„Od momentu ogłoszenia założeń reformy zwracaliśmy uwagę na problem drastycznie zmniejszonych szans ponad 720 tys. młodych ludzi na dostanie się do wymarzonych szkół i klas o wybranym profilu”

– napisali rodzice obecnych siódmoklasistów i uczniów drugich klas gimnazjów. Reforma oświatowa, że dzieci kończące klasy ósme oraz trzecie gimnazjum będą starały się dostać w jednym czasie do tych samych szkół. Pani Minister Edukacji uspakajała, że nie ma problemów, bo dzieci będą chodziły do różnych klas o innej podstawie programowej i nie będą dla siebie konkurencją. Jest to oczywiście bzdurne tłumaczenie, ponieważ dzieci będą konkurować o miejsce w szkole i nauczycieli. Szkoła ma określoną liczbę sal lekcyjnych i na pewno ich nie przybędzie. Jeżeli w roku szkolnym 2017/2018 w Krakowie brakło miejsc dla 1200 uczniów w krakowskich liceach, co wydarzy się za rok? Trzeba mieć świadomość, jeszcze dwóch rzeczy. Po pierwsze na licea zostały nałożone limit ilości otwieranych oddziałów (klas), po drugie szkoły, które będą uczyły dzieci na drugą zmianę mają otrzymać niższe dopłaty. Uruchomienie drugiej zmiany wymaga zatrudnienia dodatkowych nauczycieli, których nie ma a biorąc pod uwagę obniżenie dopłat znalezienie nowych nauczycieli stanie się wręcz niemożliwe. Polityka taka jest spowodowana brakiem uczniów w szkołach zawodowych i technikach, do których na siłę będzie się wciskać dzieci.

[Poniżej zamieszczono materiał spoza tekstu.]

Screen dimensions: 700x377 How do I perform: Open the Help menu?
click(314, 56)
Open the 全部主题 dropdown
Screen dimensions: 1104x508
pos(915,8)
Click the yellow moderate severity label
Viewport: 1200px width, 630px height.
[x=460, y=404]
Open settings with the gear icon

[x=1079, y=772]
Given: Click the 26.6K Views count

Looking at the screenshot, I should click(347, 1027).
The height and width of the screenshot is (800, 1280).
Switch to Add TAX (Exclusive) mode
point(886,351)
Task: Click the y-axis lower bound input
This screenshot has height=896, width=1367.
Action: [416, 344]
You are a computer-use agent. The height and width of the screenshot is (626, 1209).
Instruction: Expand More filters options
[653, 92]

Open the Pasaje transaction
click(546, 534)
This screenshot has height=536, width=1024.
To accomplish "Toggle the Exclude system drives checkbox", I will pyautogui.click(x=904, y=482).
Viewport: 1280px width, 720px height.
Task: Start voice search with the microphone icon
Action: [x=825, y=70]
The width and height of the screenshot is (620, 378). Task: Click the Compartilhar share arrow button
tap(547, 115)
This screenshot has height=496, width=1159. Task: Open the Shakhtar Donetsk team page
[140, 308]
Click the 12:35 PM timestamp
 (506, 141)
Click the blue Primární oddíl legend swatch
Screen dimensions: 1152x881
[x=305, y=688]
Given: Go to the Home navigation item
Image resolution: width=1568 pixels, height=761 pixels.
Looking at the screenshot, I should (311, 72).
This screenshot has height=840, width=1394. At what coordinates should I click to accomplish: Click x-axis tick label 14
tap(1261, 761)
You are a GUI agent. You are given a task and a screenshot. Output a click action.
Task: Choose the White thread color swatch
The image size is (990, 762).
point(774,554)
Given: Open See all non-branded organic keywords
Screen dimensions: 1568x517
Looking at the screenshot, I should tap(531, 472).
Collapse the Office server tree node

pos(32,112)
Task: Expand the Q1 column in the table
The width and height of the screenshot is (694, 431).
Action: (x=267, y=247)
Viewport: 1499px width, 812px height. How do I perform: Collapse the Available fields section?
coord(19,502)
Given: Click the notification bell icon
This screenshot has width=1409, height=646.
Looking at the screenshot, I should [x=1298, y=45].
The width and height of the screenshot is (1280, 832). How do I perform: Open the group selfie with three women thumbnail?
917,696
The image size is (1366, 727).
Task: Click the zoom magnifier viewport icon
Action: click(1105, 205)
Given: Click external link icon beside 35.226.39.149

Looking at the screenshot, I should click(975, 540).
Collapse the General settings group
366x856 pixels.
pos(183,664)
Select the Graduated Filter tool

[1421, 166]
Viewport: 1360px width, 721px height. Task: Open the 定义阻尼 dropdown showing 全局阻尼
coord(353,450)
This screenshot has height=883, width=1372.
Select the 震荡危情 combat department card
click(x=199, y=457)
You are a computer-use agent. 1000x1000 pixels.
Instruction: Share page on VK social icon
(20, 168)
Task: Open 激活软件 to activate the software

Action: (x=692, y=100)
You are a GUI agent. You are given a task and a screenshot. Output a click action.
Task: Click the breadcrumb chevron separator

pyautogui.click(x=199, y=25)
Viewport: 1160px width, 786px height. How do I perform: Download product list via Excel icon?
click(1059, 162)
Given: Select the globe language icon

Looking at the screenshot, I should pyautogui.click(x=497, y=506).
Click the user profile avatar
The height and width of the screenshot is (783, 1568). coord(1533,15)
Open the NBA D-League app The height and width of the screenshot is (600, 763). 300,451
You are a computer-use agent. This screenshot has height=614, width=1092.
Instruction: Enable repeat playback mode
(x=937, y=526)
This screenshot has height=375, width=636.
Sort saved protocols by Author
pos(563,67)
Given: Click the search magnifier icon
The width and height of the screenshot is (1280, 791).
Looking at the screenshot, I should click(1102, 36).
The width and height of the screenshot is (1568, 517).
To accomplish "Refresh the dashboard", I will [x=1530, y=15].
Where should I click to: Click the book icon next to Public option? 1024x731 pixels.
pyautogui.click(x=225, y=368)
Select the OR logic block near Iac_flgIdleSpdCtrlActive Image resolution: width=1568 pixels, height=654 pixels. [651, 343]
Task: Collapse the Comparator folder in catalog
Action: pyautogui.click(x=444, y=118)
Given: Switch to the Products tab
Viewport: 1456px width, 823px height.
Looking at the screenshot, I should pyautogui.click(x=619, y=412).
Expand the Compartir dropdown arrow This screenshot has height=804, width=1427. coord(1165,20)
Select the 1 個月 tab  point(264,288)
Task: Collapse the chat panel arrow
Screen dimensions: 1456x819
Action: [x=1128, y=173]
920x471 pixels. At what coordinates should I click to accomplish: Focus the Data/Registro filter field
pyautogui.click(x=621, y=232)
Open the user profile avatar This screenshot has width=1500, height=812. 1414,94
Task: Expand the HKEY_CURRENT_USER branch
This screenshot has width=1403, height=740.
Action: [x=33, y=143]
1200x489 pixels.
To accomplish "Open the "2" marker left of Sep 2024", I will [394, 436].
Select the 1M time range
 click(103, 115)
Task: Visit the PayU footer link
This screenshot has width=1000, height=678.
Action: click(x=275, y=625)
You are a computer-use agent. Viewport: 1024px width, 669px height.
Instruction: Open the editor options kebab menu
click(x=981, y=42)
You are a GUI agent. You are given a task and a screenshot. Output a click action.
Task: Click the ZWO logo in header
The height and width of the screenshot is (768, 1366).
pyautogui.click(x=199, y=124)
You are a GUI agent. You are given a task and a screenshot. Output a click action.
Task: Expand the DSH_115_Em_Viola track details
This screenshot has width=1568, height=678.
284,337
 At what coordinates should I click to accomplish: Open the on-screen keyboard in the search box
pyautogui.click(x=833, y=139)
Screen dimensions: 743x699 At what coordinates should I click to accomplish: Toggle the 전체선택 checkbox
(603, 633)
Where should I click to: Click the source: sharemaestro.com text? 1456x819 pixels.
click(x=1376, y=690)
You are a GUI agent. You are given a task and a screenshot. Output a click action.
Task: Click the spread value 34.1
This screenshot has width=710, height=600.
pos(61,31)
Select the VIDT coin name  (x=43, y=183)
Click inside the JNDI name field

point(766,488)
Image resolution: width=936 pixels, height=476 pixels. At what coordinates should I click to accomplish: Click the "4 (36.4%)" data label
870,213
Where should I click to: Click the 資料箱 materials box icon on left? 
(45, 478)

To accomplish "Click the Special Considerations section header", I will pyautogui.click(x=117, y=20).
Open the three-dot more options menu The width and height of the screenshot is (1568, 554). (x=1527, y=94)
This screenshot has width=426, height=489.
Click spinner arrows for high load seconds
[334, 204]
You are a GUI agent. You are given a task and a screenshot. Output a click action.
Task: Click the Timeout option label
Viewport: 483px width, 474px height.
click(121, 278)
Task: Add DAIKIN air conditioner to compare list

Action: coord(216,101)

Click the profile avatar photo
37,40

Jak radzą sobie dyrektorzy szkół w tej sytuacji?

Niestety jak mówi Dyrektor I Liceum Ogólnokształcącego w Krakowie w wywiadzie dla dziennika Gazeta.pl (Gazeta Wyborcza) już w naborze na rok szkolny 2018/2019 zostanie przyjętych mniej uczniów, aby zrobić miejsce na przyszły rok. Nie jest to niestety odosobnione stanowisko. W sondzie, jaką przeprowadziliśmy wśród liceów nie tylko w Małopolsce na pytanie: Czy szkoła zamierza podjąć jakieś kroki, aby przygotować się do kumulacji w roku szkolnym 2019/2020? Zdecydowana większość odpowiedział, że nie zamierza podejmować żadnych działań. Bardzo niebezpiecznym zjawiskiem jest fakt, że prywatne szkoły podpisują umowy już na rok szkolny 2019/2020, co oznacza, że w prywatnych szkołach miejsca może zbraknąć wcześniej niż w przyszłym roku. Przykładem jest krakowska szkoła Palo, która prowadzi maturę międzynarodową. W rozmowie z Wydawnictwem Jagiellonia Prof. Waligóra powiedział, że proces rekrutacji na rok 2018/2019 został zakończony już w lutym.